Data extracted from a collection:
* * * * *

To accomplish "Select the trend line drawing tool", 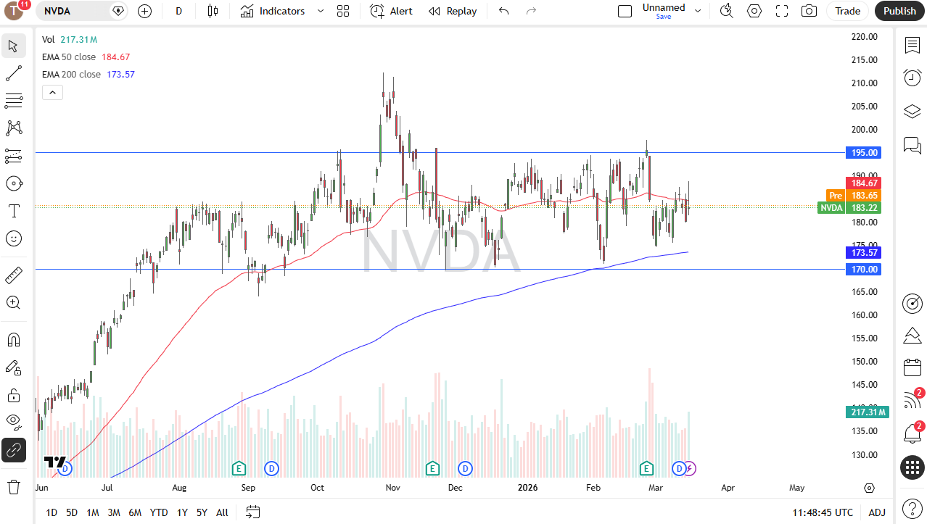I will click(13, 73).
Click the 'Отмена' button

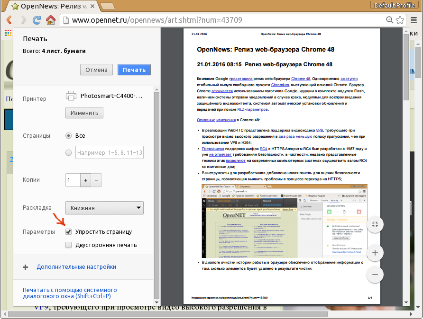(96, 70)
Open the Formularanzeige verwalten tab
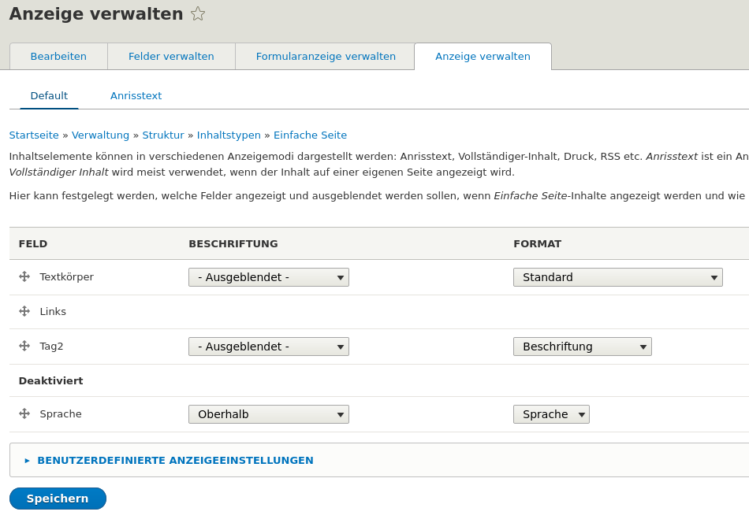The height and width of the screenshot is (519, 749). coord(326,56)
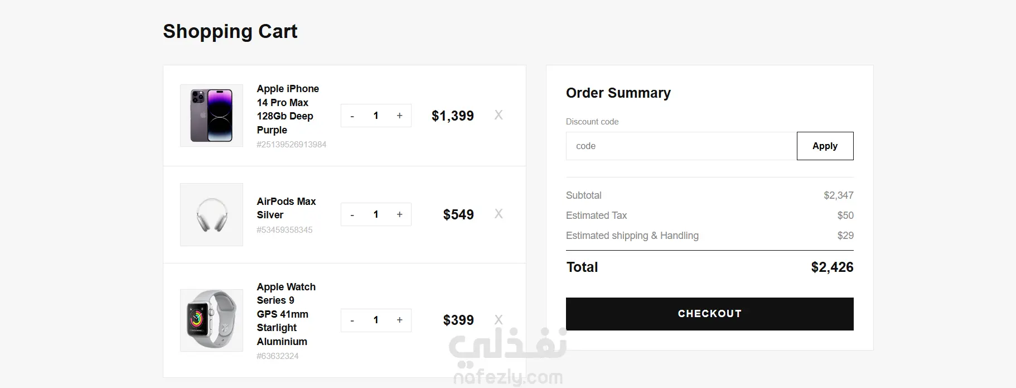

* * * * *

* The task *
Set down only the lines from the one with "Click the 'Отмена' button" through the end of the entries, exactly as they appear, leaving out each picture.

* Solution to this task *
Click the 'Отмена' button

(96, 70)
Open the Formularanzeige verwalten tab
The height and width of the screenshot is (519, 749). coord(326,56)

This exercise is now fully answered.